Une lycéenne de 17 ans plongée dans le coma depuis décembre 2024 a été déclarée « non classée » par son établissement à Battipaglia en raison de ses absences. Son père dénonce une décision « offensante et inhumaine » et exige son annulation.
L'état de santé de l'élève et la décision du lycée
Une élève inscrite à l'Istituto Superiore Enzo Ferrari de Battipaglia, dans la province de Salerne, est dans le coma depuis décembre 2024 en raison d'une grave pathologie cérébrale. En juin 2025, malgré plusieurs mois d'absence, elle avait été admise dans la classe supérieure. Pour l'année scolaire en cours, l'établissement lui a communiqué qu'elle était « non classée » (N.C.) aux évaluations finales et donc recalée, invoquant des absences excessives rendant toute évaluation impossible.
- L'élève entre dans le coma en raison d'une pathologie cérébrale.

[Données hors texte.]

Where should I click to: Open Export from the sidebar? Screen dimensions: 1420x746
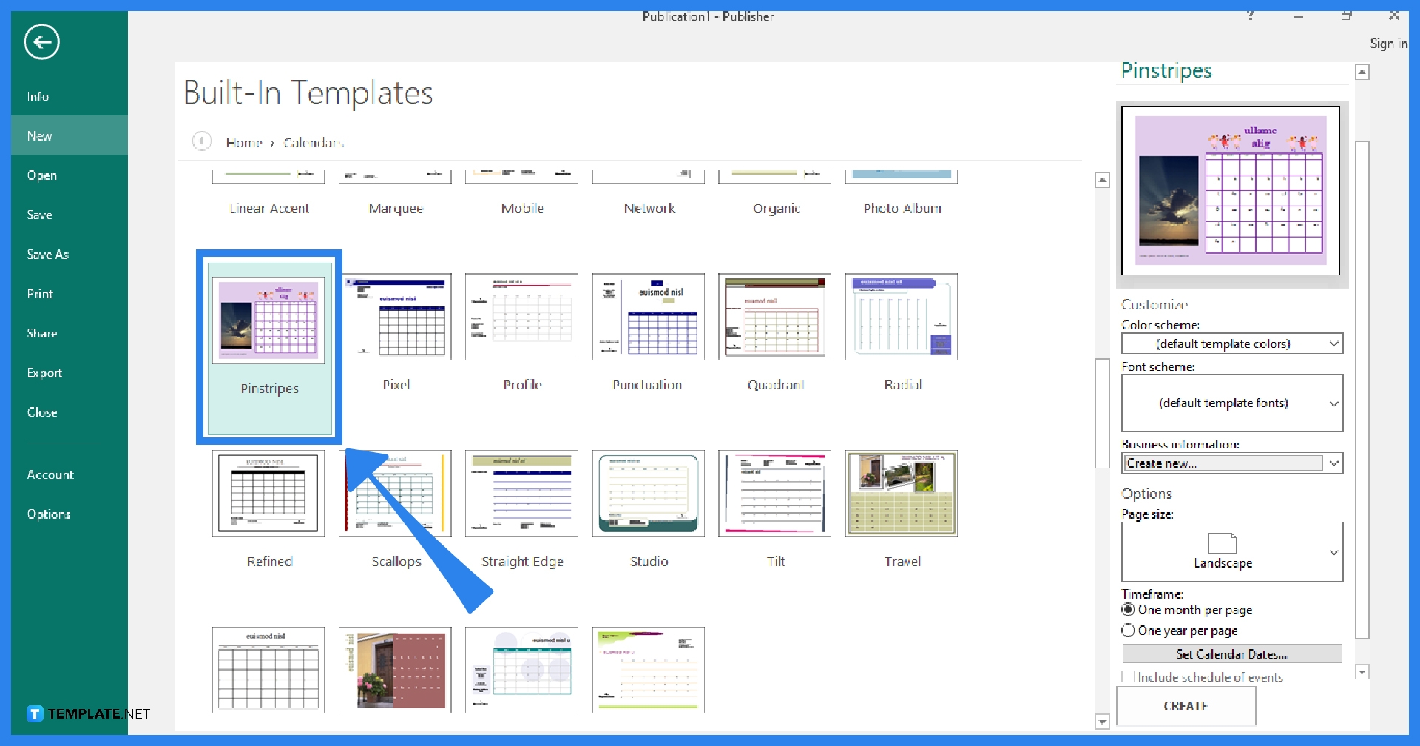tap(45, 372)
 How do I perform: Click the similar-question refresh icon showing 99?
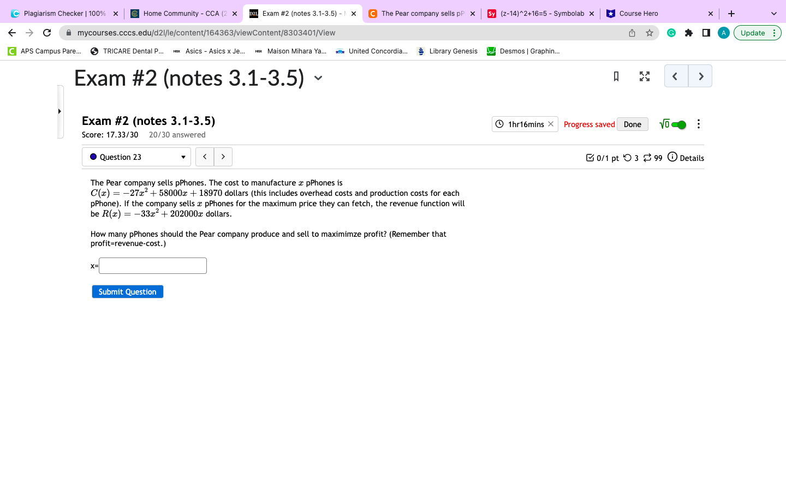647,158
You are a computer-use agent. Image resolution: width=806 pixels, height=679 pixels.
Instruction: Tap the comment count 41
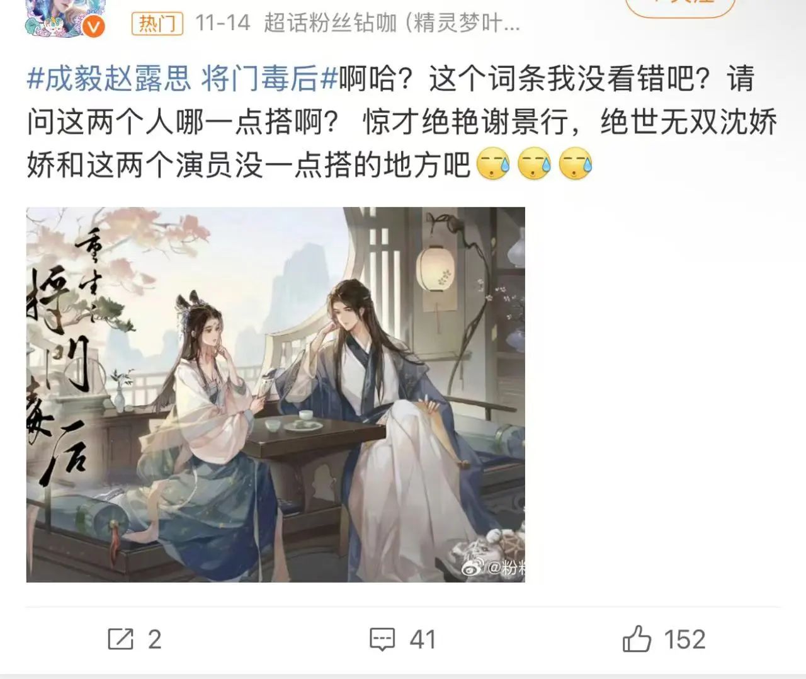(x=423, y=639)

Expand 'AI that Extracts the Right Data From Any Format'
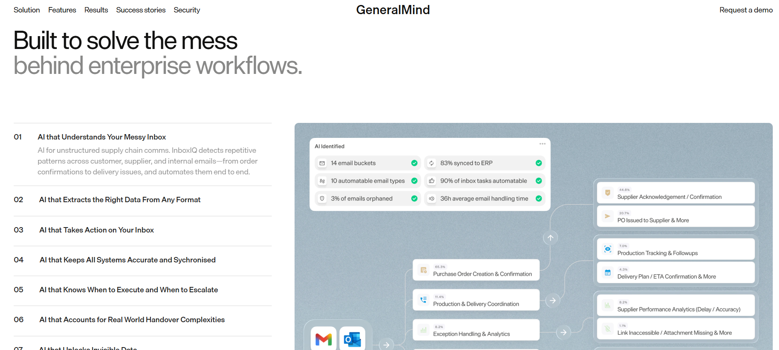(x=120, y=200)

- Admise dans la classe supérieure malgré de nombreuses absences, sur la base des évaluations du premier trimestre.
- L'établissement déclare l'élève non classée, déclenchant la protestation du père.
La protestation du père
Le père de la jeune fille a adressé une lettre à l'établissement dans laquelle il qualifie le résultat d'« offensant et inhumain » et demande l'annulation du conseil de classe final. Il contesterait également la décision au motif qu'une personne dans le coma ne peut objectivement pas participer aux cours ni être évaluée sur son engagement et son assiduité.
La réponse du proviseur
Le proviseur Luca Mattiocco, s'exprimant auprès d'Il Mattino, a expliqué la position de l'établissement : « L'année dernière, l'élève a été admise dans la classe supérieure sur la base d'évaluations déjà disponibles au premier trimestre. Cette année, en revanche, il n'y avait aucun élément d'évaluation et le règlement ne m'a pas permis de procéder de la même manière. » Il a rejeté les accusations de négligence, ajoutant : « Nous avons fait tout notre possible. La jeune fille a été évoquée lors d'un moment public organisé par l'établissement et un enseignant s'est rendu personnellement à son domicile pour lui rendre visite. »

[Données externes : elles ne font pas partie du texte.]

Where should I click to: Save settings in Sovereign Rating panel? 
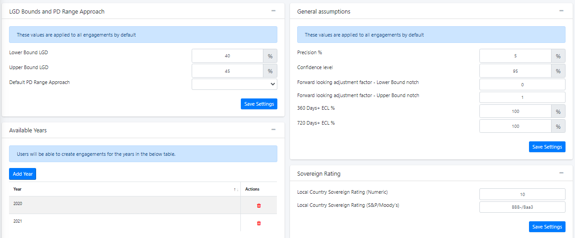pyautogui.click(x=547, y=227)
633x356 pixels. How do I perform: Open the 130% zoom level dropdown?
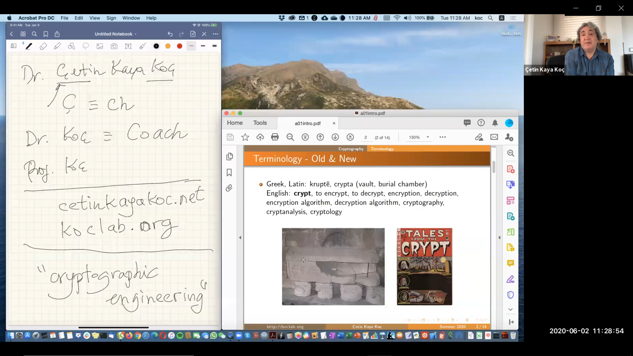tap(428, 137)
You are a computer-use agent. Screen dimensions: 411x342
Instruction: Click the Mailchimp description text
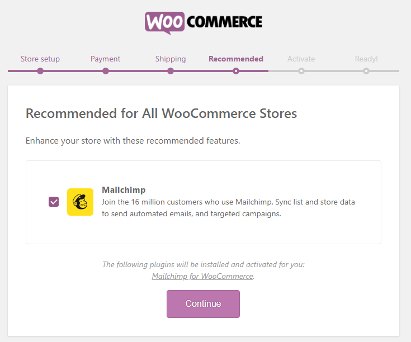228,208
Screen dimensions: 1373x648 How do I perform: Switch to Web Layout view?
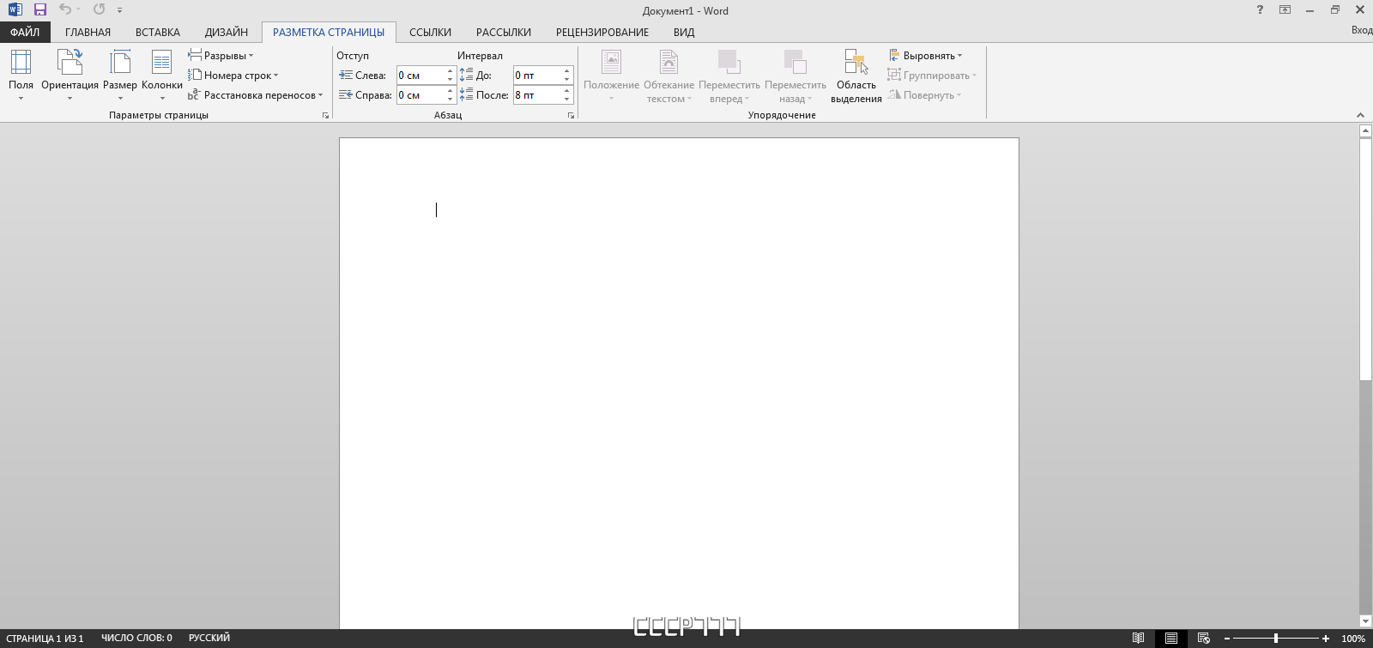click(x=1204, y=638)
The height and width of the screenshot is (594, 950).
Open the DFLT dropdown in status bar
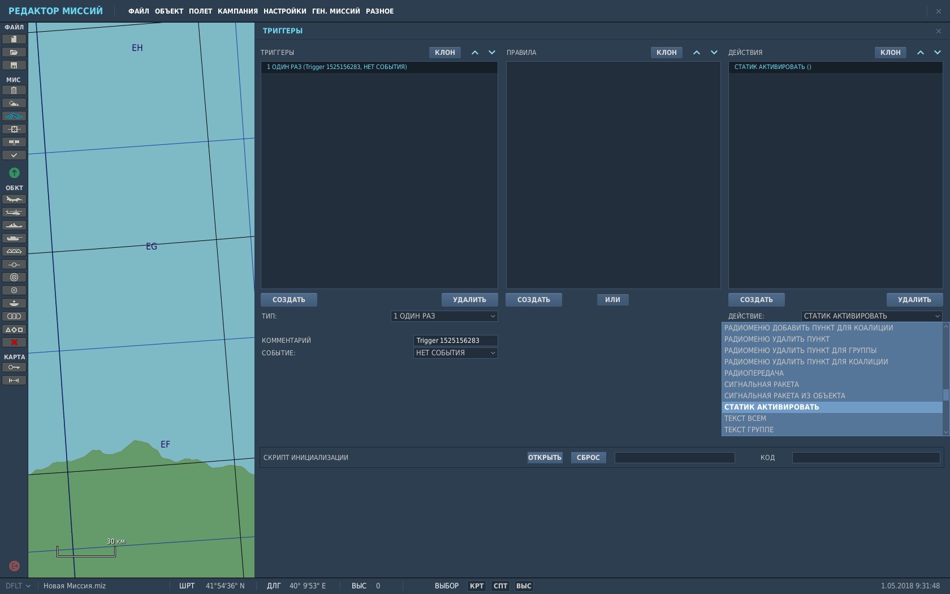pyautogui.click(x=18, y=586)
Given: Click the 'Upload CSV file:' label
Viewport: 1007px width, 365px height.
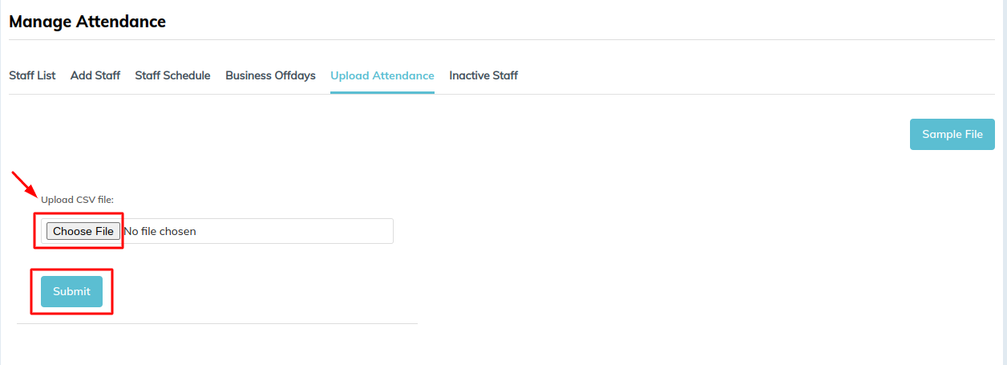Looking at the screenshot, I should (78, 200).
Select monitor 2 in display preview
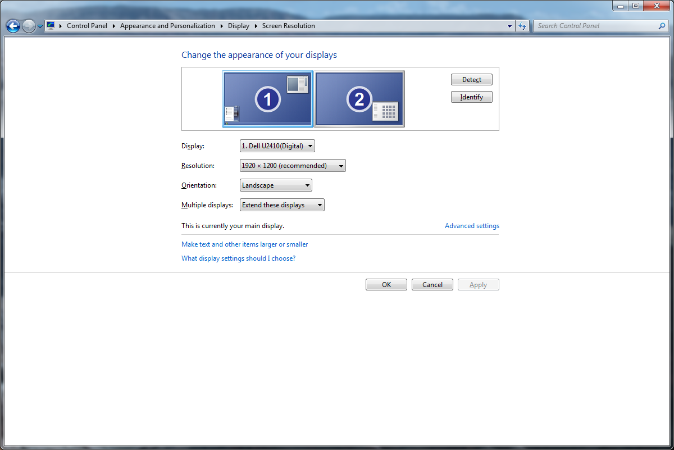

L'année dernière, l'élève a été admise dans la classe supérieure sur la base d'évaluations déjà disponibles au premier trimestre. Cette année, en revanche, il n'y avait aucun élément d'évaluation et le règlement ne m'a pas permis de procéder de la même manière.
Le cadre juridique
En vertu de l'article 14 du décret présidentiel 122/2009, les élèves du second cycle doivent assister à au moins 75 % des heures de cours annuelles pour être admis dans la classe supérieure ou à l'examen d'État. Le conseil des enseignants peut accorder des dérogations pour des cas exceptionnels, notamment des problèmes de santé graves, mais seulement s'il subsiste des éléments suffisants pour une évaluation globale. L'établissement maintient qu'aucun élément de ce type n'existait cette année, tandis que le père soutient que la règle devrait céder face à l'impossibilité objective pour une élève dans le coma d'assister aux cours.